By NEIL HARTNELL
Tribune Business Editor
The $66m in delinquent debt owed to Bahamas Power & Light (BPL) by homeowners and businesses exposes the potential weakness in plans for the utility’s multi-million dollar refinancing.
The extent of the private sector’s receivables was highlighted by Dr Donovan Moxey, BPL’s chairman, in his presentation to the Accountants’ Week seminar where he revealed that a collective $88.2m is now past due.
Some 74.9 percent, or three-quarters, of the latter sum is 90 days or more past due, making it equivalent to a bank’s non-performing loan and demonstrating just why BPL has to crack down on deadbeat bill payers if it is to generate sufficient income to meet repayments to investors who buy into the planned $650m National Utility Investment Bond.
Dr Moxey did not respond to Tribune Business inquiries before press time last night, but the figures he revealed give further weight to warnings by Paul Maynard, the Bahamas Electrical Workers Union (BEWU) president, that the state-owned utility must significantly improve its collection methods if compliant bill payers are not to be burdened with ever-increasing bond repayment fees.
Bahamian households and businesses are effectively being called upon to bail-out BPL from decades of financial mismanagement and waste by paying a bond servicing fee that will be attached to their bills, and Mr Maynard said its introduction once the bond issue is placed in early 2020 will mean an end to the practice where bill duckers have been able to rely on friends, family and political connections to avoid disconnection.
BPL executives have repeatedly said the bond servicing fee will be a small charge compared to customers’ overall bills, and will be more than offset by greater savings generated by the more efficient Wartsila engines and, ultimately, the proposed Shell power plant.
Yet the utility’s executives will have to make sure they collect on all bills, and it is unclear whether a collections crack down would go so far as to cut-off delinquent resorts and other large employers given the significant impact it would have on jobs.
Some $46.602m, or 37.33 percent, of BPL’s total receivables were current, representing sums billed in the current cycle. Yet some $5.334m, or 4.27 percent, was over 30 days past due and another $6.818m or 5.46 percent over 60 days’ past due.
“At year end, total receivables from the private sector stood at $125 million, up from the prior year’s $123 million,” Dr Moxey told the Accountants Week’ seminar of BPL’s financial position. “Amounts due for greater than 60 days stand at $72.9m (2017: $69.8m).
“Challenging economic times and higher fuel costs continues to impact the Corporation as poor payment results in reduced cash flow for the essential operational and capital projects.”

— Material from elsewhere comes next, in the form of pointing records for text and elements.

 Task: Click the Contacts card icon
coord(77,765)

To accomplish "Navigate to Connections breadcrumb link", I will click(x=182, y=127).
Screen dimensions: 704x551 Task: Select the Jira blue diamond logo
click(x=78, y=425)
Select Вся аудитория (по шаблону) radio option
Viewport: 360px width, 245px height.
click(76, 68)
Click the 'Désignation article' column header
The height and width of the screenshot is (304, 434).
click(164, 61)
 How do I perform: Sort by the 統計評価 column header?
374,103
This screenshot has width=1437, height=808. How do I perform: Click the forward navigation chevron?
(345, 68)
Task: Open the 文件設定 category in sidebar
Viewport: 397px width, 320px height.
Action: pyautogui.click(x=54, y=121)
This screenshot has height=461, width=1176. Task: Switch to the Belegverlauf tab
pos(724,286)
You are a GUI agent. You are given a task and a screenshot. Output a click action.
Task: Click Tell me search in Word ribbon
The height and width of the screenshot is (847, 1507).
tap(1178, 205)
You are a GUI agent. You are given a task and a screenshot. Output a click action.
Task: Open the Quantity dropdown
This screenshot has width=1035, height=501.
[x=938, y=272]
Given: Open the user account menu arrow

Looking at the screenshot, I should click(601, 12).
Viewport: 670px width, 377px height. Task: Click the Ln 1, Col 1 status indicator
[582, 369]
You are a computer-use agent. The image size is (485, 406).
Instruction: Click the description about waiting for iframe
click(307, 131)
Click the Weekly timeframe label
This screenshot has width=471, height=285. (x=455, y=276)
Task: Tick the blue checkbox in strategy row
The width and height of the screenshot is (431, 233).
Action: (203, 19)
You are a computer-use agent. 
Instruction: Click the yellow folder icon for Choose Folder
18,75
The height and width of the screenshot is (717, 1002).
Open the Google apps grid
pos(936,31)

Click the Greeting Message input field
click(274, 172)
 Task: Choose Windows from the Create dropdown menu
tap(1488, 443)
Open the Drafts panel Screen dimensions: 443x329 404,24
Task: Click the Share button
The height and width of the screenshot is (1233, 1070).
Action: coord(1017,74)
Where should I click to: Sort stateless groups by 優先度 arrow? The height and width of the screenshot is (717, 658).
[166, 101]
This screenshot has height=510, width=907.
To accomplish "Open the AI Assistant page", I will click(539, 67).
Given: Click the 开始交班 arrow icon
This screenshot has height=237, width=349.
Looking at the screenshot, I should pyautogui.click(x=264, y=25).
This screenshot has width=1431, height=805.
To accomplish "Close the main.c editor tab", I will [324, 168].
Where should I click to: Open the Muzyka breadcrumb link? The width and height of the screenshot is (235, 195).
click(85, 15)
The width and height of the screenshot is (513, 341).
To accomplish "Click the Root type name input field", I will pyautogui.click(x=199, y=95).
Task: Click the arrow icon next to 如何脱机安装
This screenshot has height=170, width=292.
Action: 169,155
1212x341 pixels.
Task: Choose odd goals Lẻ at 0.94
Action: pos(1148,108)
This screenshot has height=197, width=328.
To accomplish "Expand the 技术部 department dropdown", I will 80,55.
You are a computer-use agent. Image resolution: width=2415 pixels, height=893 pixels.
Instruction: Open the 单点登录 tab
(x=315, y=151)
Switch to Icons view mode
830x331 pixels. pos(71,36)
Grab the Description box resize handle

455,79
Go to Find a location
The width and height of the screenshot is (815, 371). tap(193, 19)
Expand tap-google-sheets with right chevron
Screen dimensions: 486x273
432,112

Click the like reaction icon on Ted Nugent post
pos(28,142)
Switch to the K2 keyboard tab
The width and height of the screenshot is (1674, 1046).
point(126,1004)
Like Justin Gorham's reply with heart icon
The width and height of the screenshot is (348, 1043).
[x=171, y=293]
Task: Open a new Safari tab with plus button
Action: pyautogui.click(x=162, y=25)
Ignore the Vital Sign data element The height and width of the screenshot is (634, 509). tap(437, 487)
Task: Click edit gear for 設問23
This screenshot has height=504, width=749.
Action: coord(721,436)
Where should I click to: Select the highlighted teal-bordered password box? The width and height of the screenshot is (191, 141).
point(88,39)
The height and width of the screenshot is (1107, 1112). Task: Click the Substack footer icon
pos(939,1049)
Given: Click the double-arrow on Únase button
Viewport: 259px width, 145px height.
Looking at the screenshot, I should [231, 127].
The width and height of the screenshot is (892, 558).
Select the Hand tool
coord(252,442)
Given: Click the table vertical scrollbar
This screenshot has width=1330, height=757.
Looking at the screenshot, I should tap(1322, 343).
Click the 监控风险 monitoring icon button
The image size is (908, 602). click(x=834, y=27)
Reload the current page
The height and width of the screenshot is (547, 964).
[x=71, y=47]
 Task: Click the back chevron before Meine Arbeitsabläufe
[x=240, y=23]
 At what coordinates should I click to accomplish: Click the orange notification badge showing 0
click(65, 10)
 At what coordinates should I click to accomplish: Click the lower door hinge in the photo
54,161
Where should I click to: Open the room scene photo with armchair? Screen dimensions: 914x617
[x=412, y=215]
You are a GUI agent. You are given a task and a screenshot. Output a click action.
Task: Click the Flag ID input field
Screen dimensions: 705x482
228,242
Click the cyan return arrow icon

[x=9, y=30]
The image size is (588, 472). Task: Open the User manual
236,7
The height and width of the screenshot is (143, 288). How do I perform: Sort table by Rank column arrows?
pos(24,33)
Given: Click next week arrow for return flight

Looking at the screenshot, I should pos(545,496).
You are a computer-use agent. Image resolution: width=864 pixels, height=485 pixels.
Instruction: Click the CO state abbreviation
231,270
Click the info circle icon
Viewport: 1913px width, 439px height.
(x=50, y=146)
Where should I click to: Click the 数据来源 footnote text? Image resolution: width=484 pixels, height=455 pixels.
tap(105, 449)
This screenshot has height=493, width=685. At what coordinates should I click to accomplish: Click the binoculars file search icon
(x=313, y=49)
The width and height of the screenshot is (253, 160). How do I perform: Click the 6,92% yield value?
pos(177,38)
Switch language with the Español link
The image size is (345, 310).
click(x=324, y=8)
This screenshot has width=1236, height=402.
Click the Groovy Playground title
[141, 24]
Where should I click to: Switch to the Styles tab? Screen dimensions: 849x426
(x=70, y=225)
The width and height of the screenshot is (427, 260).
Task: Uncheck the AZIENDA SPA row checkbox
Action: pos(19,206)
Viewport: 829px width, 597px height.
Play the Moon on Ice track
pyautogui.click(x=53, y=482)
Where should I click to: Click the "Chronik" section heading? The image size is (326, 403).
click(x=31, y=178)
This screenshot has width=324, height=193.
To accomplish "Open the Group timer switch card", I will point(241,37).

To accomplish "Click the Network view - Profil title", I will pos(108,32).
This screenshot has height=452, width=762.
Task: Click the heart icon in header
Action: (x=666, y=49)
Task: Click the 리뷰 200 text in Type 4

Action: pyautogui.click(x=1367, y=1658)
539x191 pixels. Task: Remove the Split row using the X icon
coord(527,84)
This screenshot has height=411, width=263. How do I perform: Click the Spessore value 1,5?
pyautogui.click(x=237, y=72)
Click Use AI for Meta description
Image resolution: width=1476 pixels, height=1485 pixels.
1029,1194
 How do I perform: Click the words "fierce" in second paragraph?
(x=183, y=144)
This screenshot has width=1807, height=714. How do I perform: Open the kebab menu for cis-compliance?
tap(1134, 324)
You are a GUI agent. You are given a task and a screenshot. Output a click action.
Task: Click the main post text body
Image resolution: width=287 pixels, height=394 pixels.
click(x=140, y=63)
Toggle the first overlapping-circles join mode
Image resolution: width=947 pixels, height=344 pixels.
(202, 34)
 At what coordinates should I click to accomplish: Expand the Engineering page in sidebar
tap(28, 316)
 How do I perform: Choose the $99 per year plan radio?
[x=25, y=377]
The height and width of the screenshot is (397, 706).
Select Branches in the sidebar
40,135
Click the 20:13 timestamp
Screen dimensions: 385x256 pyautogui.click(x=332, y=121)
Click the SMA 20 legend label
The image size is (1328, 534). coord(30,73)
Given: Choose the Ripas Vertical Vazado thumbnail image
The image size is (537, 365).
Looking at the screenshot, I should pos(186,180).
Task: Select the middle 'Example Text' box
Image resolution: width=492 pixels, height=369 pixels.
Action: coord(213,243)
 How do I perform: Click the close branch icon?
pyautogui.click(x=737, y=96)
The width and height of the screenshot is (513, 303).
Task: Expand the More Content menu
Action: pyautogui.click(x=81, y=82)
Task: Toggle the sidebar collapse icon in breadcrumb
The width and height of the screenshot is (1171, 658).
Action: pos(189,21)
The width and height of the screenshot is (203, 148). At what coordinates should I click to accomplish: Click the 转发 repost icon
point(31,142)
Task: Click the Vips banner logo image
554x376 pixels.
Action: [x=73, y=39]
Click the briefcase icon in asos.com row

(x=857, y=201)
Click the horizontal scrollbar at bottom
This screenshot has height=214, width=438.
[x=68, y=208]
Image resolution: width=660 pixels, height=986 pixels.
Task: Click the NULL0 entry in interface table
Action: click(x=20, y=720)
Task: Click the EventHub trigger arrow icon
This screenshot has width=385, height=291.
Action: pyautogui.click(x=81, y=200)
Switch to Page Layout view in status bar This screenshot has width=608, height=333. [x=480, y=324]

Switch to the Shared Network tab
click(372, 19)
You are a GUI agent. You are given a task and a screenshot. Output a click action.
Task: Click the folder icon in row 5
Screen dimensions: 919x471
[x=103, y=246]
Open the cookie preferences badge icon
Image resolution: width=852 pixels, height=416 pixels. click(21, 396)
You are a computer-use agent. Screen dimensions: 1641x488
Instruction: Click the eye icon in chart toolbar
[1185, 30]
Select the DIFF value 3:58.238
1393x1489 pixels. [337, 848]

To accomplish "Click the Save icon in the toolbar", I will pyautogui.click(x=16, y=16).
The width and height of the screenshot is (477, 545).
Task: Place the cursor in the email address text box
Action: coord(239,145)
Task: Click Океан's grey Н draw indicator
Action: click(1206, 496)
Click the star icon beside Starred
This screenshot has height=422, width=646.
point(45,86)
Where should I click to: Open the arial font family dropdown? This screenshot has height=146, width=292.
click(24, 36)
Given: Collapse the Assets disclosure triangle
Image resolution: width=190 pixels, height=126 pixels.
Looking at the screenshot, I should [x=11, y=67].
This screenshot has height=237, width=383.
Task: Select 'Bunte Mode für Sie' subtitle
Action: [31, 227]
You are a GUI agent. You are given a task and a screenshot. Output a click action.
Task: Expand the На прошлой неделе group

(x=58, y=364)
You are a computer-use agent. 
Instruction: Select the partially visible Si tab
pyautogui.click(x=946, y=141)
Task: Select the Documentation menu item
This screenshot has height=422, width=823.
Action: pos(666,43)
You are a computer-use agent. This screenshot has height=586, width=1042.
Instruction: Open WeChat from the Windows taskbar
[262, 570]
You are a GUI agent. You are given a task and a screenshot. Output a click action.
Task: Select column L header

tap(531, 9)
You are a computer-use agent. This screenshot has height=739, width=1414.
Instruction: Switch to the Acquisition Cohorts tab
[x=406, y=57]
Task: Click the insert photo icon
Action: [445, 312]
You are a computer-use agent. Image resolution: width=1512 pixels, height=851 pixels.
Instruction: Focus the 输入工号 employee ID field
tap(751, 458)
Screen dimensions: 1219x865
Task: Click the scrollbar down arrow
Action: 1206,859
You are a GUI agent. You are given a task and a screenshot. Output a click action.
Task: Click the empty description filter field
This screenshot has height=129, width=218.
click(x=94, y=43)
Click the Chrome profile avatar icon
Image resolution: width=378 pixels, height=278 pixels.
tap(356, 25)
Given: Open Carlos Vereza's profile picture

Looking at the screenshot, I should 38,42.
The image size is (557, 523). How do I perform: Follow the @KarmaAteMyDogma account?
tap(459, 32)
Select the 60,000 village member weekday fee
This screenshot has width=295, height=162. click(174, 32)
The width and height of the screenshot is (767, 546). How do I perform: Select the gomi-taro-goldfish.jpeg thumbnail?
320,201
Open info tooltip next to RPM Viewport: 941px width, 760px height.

Defending the decision to refinance BPL via the upcoming bond issue rather than sources such as bank debt, Dr Moxey said the fee associated with the former “would be about half as much for consumers” when compared to traditional loans.
“We compared the tool that had already been envisioned, the rate reduction bond (RRB), with traditional bank debt, and the bond is clearly the optimal choice for financing both the restructuring of our legacy debt and the upgrade of our generation system,” Dr Moxey said.
“The reasons include a global universe of investors rather than the smaller universe of banks, a broader lender base, relief to the Government balance sheet in that it does away with the Government guarantee.
“If that isn’t clear enough, let’s look directly at the pain-point: The fee itself. As you can see, by all reasonable measures the fee imposed due to the RRB would be about half as much as bank debt would require.”
While the bond’s servicing costs can be spread out over its 20-25 year maturity, Dr Moxey said bank debt would have to be repaid over a much shorter term and therefore impose higher payments on BPL’s customers.
Arguing that stabilising energy supply reliability and costs will be “a game changer for the economy of The Bahamas”, the BPL chairman said: “Part of our problem in the past has been that when we did have cash we spent it poorly.
“And the undercapitalisation that has plagued the company since the unsupported decision to slash the base rates has put us perennially in a position to play defense. With the cash infusion from the RRB, we will at last be able to go on offense.
“We took a real beating this summer due to the fact that our aging and poorly maintained generation fleet just wasn’t up to the challenge. We didn’t have the capacity to meet demand, and it was a mad scramble to keep as many customers on as possible at any given time.
“We want to clearly say everyone at BPL, from leadership on down, understands the anger and frustration our inability to keep the lights on during the summer caused, but I am here to say that we have turned the corner.”